** Source material follows **
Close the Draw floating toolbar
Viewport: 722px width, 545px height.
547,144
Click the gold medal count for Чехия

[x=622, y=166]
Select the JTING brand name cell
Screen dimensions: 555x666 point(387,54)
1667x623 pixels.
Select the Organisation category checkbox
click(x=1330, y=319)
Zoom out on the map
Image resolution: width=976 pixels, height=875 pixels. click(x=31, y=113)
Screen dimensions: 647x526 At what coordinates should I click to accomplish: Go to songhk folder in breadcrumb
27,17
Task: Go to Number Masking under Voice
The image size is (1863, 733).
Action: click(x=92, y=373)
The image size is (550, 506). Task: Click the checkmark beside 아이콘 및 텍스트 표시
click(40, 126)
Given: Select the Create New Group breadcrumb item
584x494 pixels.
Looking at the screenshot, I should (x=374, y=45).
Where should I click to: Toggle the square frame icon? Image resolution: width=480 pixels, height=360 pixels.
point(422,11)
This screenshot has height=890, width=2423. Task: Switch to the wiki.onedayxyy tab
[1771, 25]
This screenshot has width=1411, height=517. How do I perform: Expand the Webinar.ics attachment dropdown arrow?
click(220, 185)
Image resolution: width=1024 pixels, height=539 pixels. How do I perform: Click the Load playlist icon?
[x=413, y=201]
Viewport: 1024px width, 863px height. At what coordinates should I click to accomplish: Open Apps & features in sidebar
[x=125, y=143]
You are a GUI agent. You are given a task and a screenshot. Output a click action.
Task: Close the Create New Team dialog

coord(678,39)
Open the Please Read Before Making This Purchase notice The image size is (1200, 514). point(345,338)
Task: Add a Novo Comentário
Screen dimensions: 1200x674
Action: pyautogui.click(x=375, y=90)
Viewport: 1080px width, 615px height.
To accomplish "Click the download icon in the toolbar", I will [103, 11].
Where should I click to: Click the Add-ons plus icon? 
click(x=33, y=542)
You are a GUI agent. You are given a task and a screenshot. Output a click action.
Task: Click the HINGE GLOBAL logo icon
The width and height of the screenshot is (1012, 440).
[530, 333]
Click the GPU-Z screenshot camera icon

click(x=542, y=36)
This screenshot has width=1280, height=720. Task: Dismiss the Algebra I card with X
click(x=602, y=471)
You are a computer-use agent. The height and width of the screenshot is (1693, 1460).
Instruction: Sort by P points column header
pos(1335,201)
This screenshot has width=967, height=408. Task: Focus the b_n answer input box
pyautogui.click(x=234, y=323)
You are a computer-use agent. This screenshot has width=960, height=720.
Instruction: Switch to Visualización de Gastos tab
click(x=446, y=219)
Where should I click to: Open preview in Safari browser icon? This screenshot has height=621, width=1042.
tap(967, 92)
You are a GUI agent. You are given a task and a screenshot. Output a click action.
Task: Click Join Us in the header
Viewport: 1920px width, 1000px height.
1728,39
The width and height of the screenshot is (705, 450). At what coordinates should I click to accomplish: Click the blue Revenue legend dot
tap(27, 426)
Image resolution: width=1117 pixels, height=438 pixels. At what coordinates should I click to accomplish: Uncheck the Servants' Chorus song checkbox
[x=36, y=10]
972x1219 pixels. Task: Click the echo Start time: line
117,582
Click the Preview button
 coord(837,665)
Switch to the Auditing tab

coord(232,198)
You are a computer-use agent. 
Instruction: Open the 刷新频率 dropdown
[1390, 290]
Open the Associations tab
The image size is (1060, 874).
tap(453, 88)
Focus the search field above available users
** End of Source material **
-- Directions --
Nothing in the entries above may be left out; retype them all exactly.

-- Answer for this exercise --
Close the Draw floating toolbar
Viewport: 722px width, 545px height.
547,144
Click the gold medal count for Чехия

[x=622, y=166]
Select the JTING brand name cell
Screen dimensions: 555x666 point(387,54)
1667x623 pixels.
Select the Organisation category checkbox
click(x=1330, y=319)
Zoom out on the map
Image resolution: width=976 pixels, height=875 pixels. click(x=31, y=113)
Screen dimensions: 647x526 At what coordinates should I click to accomplish: Go to songhk folder in breadcrumb
27,17
Task: Go to Number Masking under Voice
The image size is (1863, 733).
Action: click(x=92, y=373)
The image size is (550, 506). Task: Click the checkmark beside 아이콘 및 텍스트 표시
click(40, 126)
Given: Select the Create New Group breadcrumb item
584x494 pixels.
Looking at the screenshot, I should (x=374, y=45).
Where should I click to: Toggle the square frame icon? Image resolution: width=480 pixels, height=360 pixels.
point(422,11)
This screenshot has height=890, width=2423. Task: Switch to the wiki.onedayxyy tab
[1771, 25]
This screenshot has width=1411, height=517. How do I perform: Expand the Webinar.ics attachment dropdown arrow?
click(220, 185)
Image resolution: width=1024 pixels, height=539 pixels. How do I perform: Click the Load playlist icon?
[x=413, y=201]
Viewport: 1024px width, 863px height. At what coordinates should I click to accomplish: Open Apps & features in sidebar
[x=125, y=143]
You are a GUI agent. You are given a task and a screenshot. Output a click action.
Task: Close the Create New Team dialog

coord(678,39)
Open the Please Read Before Making This Purchase notice The image size is (1200, 514). point(345,338)
Task: Add a Novo Comentário
Screen dimensions: 1200x674
Action: pyautogui.click(x=375, y=90)
Viewport: 1080px width, 615px height.
To accomplish "Click the download icon in the toolbar", I will [103, 11].
Where should I click to: Click the Add-ons plus icon? 
click(x=33, y=542)
You are a GUI agent. You are given a task and a screenshot. Output a click action.
Task: Click the HINGE GLOBAL logo icon
The width and height of the screenshot is (1012, 440).
[530, 333]
Click the GPU-Z screenshot camera icon

click(x=542, y=36)
This screenshot has width=1280, height=720. Task: Dismiss the Algebra I card with X
click(x=602, y=471)
You are a computer-use agent. The height and width of the screenshot is (1693, 1460).
Instruction: Sort by P points column header
pos(1335,201)
This screenshot has width=967, height=408. Task: Focus the b_n answer input box
pyautogui.click(x=234, y=323)
You are a computer-use agent. This screenshot has width=960, height=720.
Instruction: Switch to Visualización de Gastos tab
click(x=446, y=219)
Where should I click to: Open preview in Safari browser icon? This screenshot has height=621, width=1042.
tap(967, 92)
You are a GUI agent. You are given a task and a screenshot. Output a click action.
Task: Click Join Us in the header
Viewport: 1920px width, 1000px height.
1728,39
The width and height of the screenshot is (705, 450). At what coordinates should I click to accomplish: Click the blue Revenue legend dot
tap(27, 426)
Image resolution: width=1117 pixels, height=438 pixels. At what coordinates should I click to accomplish: Uncheck the Servants' Chorus song checkbox
[x=36, y=10]
972x1219 pixels. Task: Click the echo Start time: line
117,582
Click the Preview button
 coord(837,665)
Switch to the Auditing tab

coord(232,198)
You are a computer-use agent. 
Instruction: Open the 刷新频率 dropdown
[1390, 290]
Open the Associations tab
The image size is (1060, 874).
tap(453, 88)
Focus the search field above available users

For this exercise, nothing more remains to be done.